Different layer entirely. Prompt caching (provider-native) caches the prefix attention state on the provider's side and discounts the input tokens; the LLM still generates fresh output for each request. Semantic caching (gateway-side) caches the full response keyed by embedded prompt similarity, so a cache hit returns the previous response without calling the LLM. The two stack cleanly — prompt caching reduces the cost of the requests that DO reach the model, semantic caching avoids reaching the model at all.
Do I need to do anything to enable OpenAI's prompt caching?

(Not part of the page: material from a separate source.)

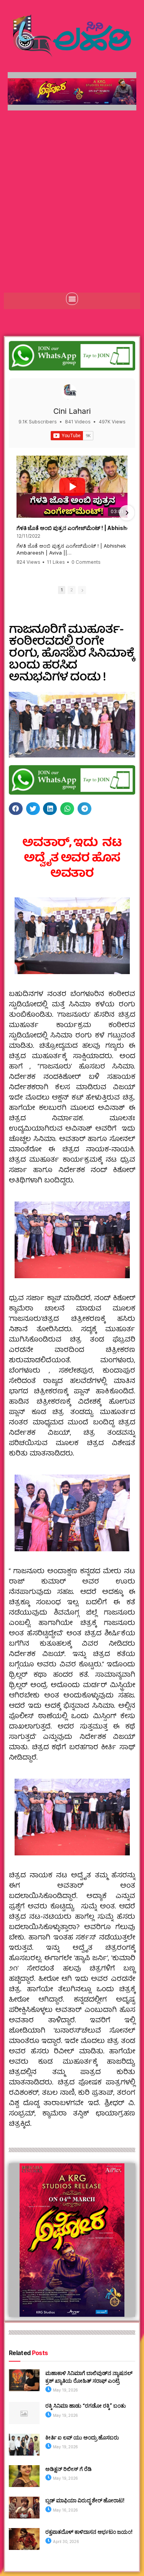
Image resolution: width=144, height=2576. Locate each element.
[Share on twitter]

No code change needed. OpenAI's prompt cache is automatic on prompts ≥1,024 tokens; the discount appears in the usage block of the response as cached_tokens billed at 50% of the normal input price. The only requirement is that your system prompt + leading context is stable across requests — even minor variations like a timestamp in the prefix invalidate the cache hit.
What's the break-even on Anthropic prompt caching given the 25% write premium?
On most production workloads, break-even arrives at the second request that hits the cache. The first request pays 1.25x normal input price (a 25% premium for the write), but every subsequent hit within the 5-minute TTL pays 0.10x. Two hits net out to (1.25 + 0.10) ÷ 2 = 0.675x normal cost, already a 32% saving. Three hits drop the average to 0.483x, around 52% saved. The longer the cache stays warm, the closer total cost approaches the steady-state 0.10x.
Does prompt caching work with the OpenAI Chat Completions streaming API?
Yes. The cached_tokens count is returned in the final usage chunk of the stream (with stream_options.include_usage set). Streaming and prompt caching are independent — the cache discount applies regardless of whether the response is streamed or returned as a single JSON object.